Disillusioned Democrat Eric Greitens switched parties, became a governor

Reading the Wall Street Journal's Matthew Hennessey's September 16-17 "Weekend Interview" with Missouri Republican governor Eric Greitens, I couldn't help but notice Mr. Hennessey's recurring use of action words like "hard-charging Republican governor" pursuing a "muscular conservative agenda" in describing Mr. Greitens's first months in office.

Similarly, I couldn't help but compare his "muscular" accomplishments with the paltry output of a Republican Congress quivering in their boots in Washington while squandering a once-in-a-lifetime opportunity to enact the "muscular conservative agenda" America voted for in 2016.   

Mr. Greitens is a Rhodes scholar and former Navy SEAL.  He was a lifelong Democrat because his parents taught him that Democrats were the party that cared about people.  If he thought the Democratic Party had the right ideas to do that, he'd still be a Democrat.  "But they don't."  He switched parties in 2015.

His politics began the shift to the right after a 1994 trip to the Balkans led to the realization that "if you care about people, then you are willing to act not just with compassion, but you're also willing to act with courage."
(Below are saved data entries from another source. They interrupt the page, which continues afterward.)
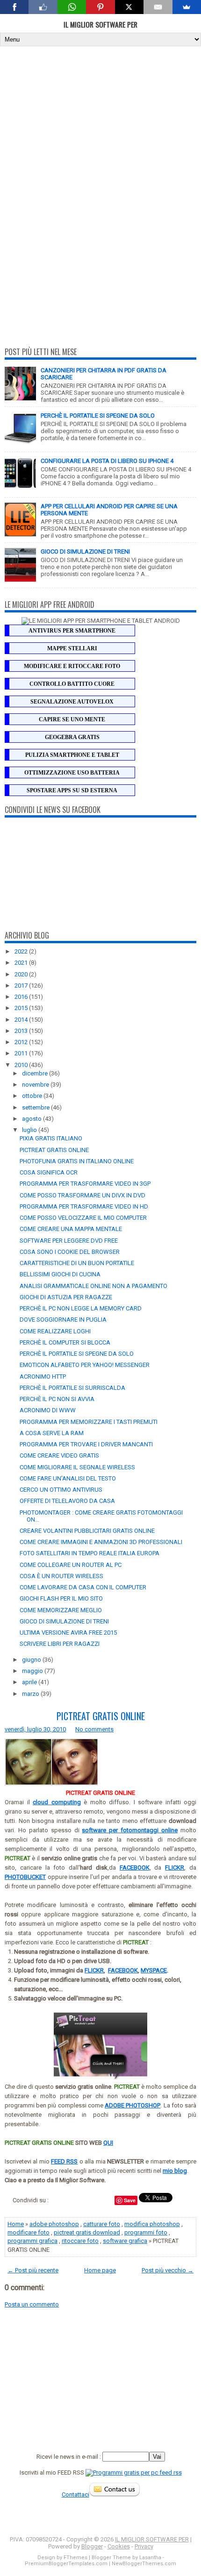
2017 (21, 985)
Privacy (144, 2546)
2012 (21, 1042)
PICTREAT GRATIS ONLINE (54, 1149)
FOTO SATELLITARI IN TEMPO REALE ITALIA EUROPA (89, 1553)
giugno (32, 1659)
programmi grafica (32, 2240)
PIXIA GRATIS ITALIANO (51, 1138)
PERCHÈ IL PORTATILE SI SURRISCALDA (72, 1387)
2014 (21, 1019)
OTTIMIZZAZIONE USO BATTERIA (72, 772)
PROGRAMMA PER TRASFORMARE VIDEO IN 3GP (85, 1183)
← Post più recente (32, 2270)
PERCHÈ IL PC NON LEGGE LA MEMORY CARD (81, 1308)
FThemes (75, 2558)
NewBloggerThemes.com (144, 2564)
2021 (21, 962)
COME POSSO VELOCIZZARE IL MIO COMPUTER (83, 1217)
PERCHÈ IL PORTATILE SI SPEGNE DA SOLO (98, 415)
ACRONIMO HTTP (43, 1376)
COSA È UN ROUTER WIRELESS (61, 1576)
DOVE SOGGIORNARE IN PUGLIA (63, 1319)
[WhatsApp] (71, 7)
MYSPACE (154, 1970)
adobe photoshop (54, 2223)
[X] (129, 7)
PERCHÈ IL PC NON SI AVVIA (57, 1398)
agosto (32, 1118)
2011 (21, 1053)
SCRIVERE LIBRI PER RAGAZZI (60, 1643)
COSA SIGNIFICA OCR (49, 1172)
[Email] (158, 7)
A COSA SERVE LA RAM (52, 1433)
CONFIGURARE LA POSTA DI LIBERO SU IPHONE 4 (107, 460)
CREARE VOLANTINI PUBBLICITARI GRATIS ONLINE (87, 1530)
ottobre (32, 1095)
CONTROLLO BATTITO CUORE (72, 684)
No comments (94, 1729)
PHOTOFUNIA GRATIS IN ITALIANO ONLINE (77, 1161)
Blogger (92, 2546)
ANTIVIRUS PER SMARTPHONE (72, 630)
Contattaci (75, 2494)
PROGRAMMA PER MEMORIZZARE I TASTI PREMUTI (89, 1421)
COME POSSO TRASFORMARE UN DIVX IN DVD (82, 1195)
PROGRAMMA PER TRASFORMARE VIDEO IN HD (84, 1206)
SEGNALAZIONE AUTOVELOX (72, 701)
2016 (21, 996)
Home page (100, 2270)
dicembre (35, 1073)
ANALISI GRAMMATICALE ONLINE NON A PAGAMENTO (93, 1285)
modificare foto (28, 2232)
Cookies (119, 2546)
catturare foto (101, 2223)
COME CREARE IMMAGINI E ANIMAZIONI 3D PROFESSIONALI (101, 1541)
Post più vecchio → (168, 2270)
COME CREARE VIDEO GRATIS (59, 1455)
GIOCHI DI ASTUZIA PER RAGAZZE (66, 1297)
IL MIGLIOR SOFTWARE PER (100, 24)
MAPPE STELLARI (72, 648)
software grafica (125, 2240)
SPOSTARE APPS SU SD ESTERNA (72, 790)
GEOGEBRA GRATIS (72, 737)
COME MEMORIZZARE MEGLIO (61, 1610)
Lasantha (150, 2558)
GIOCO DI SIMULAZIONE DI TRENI (85, 551)
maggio (33, 1670)
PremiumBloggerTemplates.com (66, 2564)
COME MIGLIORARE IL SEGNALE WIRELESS (77, 1467)
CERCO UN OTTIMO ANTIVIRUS (61, 1489)
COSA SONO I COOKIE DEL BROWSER (70, 1251)
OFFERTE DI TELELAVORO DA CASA (67, 1500)
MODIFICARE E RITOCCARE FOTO (72, 666)
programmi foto (145, 2232)
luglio (30, 1129)
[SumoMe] (186, 7)
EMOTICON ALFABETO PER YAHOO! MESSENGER (85, 1364)
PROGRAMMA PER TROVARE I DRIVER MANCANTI (86, 1444)
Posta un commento (32, 2304)
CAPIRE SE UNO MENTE (72, 719)
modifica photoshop (152, 2223)
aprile (30, 1682)
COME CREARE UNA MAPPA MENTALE (71, 1228)
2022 (21, 951)
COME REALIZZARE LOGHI (55, 1331)
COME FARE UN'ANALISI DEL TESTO (68, 1478)
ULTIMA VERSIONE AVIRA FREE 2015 (68, 1632)
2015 (21, 1007)
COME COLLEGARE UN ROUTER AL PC (71, 1564)
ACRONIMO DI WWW (48, 1410)
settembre (36, 1107)
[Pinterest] (100, 7)
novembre (36, 1084)
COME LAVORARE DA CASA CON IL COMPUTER (83, 1587)
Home (15, 2223)
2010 (21, 1064)
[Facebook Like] (43, 7)
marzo (31, 1693)
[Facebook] (14, 7)
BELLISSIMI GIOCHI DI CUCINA (60, 1274)
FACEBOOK (123, 1970)
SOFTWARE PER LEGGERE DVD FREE (69, 1240)
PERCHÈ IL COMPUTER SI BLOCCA (65, 1342)
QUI (108, 2142)
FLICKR (94, 1970)
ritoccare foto (80, 2240)
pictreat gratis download (87, 2232)
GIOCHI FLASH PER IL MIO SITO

Governor Greitens wasted no time acting with courage.

One of his first executive orders froze all new state regulations through 2017.  

Within a month of taking office, he signed a right-to-work bill under which workers can't be forced to join a union as a condition of employment.  In July, he assented to a law overriding St. Louis's $10-an-hour minimum wage.  A minimum wage "may read pretty on paper," he said, "but it doesn't work in practice."

He attributes his shift to the right more to experience than philosophy.  After returning from four overseas deployments in the mid-2000s, Mr. Greitens started a consulting business and founded The Mission Continues, a non-profit organization serving veterans.

Starting his own business and helping veterans start theirs gave him "a very practical sense of what it means to deal with burdensome regulations."  

"I think that you've got to take action that actually helps people," he says.  Unruffled by criticism from media and unions, he cites economic indicators showing Missouri fast becoming one of the best states to do business.

Mr. Greitens's governing philosophy may be summarized thus: "One of the things I've found in everything that I've done: People want leaders to create a sense of direction and to lead and to act, and they know that we will never get everything perfectly right, but they want us to lead."  

Logic suggests that the repeal and replacement of bankrupt Obamacare, tax cuts, and immigration reform will achieve the greatest good for the greatest number, even those dependent on the status quo.  Common sense initiatives all.

However, Republicans are giving Americans reason to believe that they lack the mettle "to lead and to act."

To borrow a line from Robert Heinlein's Stranger in a Strange Land, "There comes a time in the life of every human being when he or she must decide to risk 'his life, his fortune, and his sacred honor' on an outcome dubious."  "Those who fail the challenge are merely overgrown children, can never be anything else."

It's time for Mitch McConnell, Paul Ryan, and company to meet the challenge or step aside.